Look through the data below and say how many of its lines contain "computer", adding nothing else.

☆ ☆ ☆ ☆ ☆

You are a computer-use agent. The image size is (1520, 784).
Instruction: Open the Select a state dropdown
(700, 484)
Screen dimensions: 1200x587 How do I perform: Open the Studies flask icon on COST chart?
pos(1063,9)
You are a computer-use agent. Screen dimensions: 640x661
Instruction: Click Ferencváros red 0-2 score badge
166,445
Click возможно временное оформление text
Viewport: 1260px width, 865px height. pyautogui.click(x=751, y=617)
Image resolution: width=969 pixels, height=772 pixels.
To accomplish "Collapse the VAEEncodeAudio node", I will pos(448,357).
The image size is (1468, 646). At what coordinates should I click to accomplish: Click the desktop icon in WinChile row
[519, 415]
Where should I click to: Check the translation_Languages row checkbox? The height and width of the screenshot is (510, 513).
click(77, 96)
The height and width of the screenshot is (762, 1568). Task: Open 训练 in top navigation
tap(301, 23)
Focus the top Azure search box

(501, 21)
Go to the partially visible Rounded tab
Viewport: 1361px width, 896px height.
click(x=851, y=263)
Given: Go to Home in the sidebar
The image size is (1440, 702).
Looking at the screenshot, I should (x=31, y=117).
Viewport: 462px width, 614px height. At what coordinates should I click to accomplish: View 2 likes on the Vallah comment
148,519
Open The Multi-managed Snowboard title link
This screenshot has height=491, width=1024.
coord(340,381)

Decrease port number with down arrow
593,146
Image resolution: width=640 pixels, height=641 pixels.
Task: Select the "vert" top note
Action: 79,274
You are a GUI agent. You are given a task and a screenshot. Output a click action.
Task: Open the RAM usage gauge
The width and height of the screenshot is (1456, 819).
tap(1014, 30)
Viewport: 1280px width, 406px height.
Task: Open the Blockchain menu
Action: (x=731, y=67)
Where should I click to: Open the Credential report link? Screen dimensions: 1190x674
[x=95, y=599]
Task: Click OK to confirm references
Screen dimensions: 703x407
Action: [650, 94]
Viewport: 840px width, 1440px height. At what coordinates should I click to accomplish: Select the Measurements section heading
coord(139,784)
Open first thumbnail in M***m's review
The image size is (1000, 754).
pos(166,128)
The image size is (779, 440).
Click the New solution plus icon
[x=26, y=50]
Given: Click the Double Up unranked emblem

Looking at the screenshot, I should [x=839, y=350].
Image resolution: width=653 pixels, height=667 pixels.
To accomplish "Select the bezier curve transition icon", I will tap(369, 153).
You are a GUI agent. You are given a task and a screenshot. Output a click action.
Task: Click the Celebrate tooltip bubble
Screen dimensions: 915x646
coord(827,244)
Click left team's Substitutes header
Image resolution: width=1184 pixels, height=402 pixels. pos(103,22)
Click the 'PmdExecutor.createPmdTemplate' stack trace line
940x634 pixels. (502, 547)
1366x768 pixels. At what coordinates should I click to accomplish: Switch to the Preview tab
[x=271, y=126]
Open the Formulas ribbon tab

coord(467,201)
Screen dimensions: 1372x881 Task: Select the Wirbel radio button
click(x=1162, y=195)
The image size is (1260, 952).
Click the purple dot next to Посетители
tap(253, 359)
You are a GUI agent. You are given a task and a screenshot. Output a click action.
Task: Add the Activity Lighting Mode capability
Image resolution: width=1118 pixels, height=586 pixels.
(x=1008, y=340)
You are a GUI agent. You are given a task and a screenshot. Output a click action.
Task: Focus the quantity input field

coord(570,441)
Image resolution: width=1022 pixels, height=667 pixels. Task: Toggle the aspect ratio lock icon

☆ ☆ ☆ ☆ ☆

## Output
2